### DOCUMENT TEXT
*****
I found that the full 4 liter volume of each flask worked well with each of the first 2 flasks having 100 ml of 35% hydrogen peroxide and 3900 ml of distilled water. And the last flask has 1 liter of 50% liquid caustic and 3 liters of water. This scrubs an entire karat scrap reaction of 50 ounces without further additions. I re-use the dilute nitric from the first 2 vessels as make-up water for nitric digestions and the liquid from the last vessel I use to neutralize acid waste. 

For quite a while I was buying 1 to 1 1/2 kilos a week of scrap gold and melting it and processing lots up to 50 ounces in size in a 12 liter flask. This small setup worked well and I never experienced NOx fumes in my lab or outside near the vent from the scrubber. I had a small setup and rarely ran more than 1 reaction a week and generated no more than 10 liters of waste a week, which was small enough to treat properly and evaporate the waste water.


----------



## kurtak

The big scrubber we made at the scrap yard was used for leaching CATs - it was made of 8" PVC pipe 5' long

The reason for the big scrubber was we were using 15 gallon plastic drums with the snap ring type lids on top as our reaction vessels - to keep the plastic drums from collapsing under vacuum we cut round spreader/stiffener's out of industrial plastic cat walk grating (used in corrosive environments) --- on top of each layer of CAT combs we would set a spreader/stiffener --- the 15 gallon reaction vessels (3 of them) sat in a cattle watering tank (plastic) with 2 cattle watering tank heater elements for a hot water bath 

Being a closed vacuum system we would re-dose the reaction vessels with CL (bleach) in the same way (using vacuum)
*****
### SUPPLIED INFORMATION
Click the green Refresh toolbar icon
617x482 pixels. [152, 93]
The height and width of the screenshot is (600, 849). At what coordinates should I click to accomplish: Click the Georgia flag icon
*****
### CHALLENGES
[1] Extract the passage of the scrubber thread between "The big scrubber we" and "way (using vacuum)", inclusive.
[2] Extend the scrubber thread by writing what comes next after its final sentence.

### TASK-BY-TASK RESULTS
[1]
The big scrubber we made at the scrap yard was used for leaching CATs - it was made of 8" PVC pipe 5' long

The reason for the big scrubber was we were using 15 gallon plastic drums with the snap ring type lids on top as our reaction vessels - to keep the plastic drums from collapsing under vacuum we cut round spreader/stiffener's out of industrial plastic cat walk grating (used in corrosive environments) --- on top of each layer of CAT combs we would set a spreader/stiffener --- the 15 gallon reaction vessels (3 of them) sat in a cattle watering tank (plastic) with 2 cattle watering tank heater elements for a hot water bath 

Being a closed vacuum system we would re-dose the reaction vessels with CL (bleach) in the same way (using vacuum)

[2]
To check on whether the scrubber was becoming acidic we used a piece of litmus paper inserted through a removable plug hole on top of each scrubber tube

And yes the scrubber was set up so we could drain off some NaHO & then add more under vacuum when needed - so the vacuum was used for both adjusting chemistry in the reaction vessels & the scrubber

The reason that venture came to an end was between the competitive CAT market & the huge volume of waste to deal with it just wasn't worth it --- but hey we gave it a go & it was a heck of a learning experience for putting together a new set up here at home back on the hobby level --- lots of improvements are "under way" as I work on setting up again here at home

Kurt


----------



## rewalston

I found the thread with which Pawnbroker Bob was talking about his "AB TRAIN" would this work with PVC as Kurt used? I'm looking for something that I can use on buckets when running reactions from AP and HCl/Cl. And what would I need to change if anything?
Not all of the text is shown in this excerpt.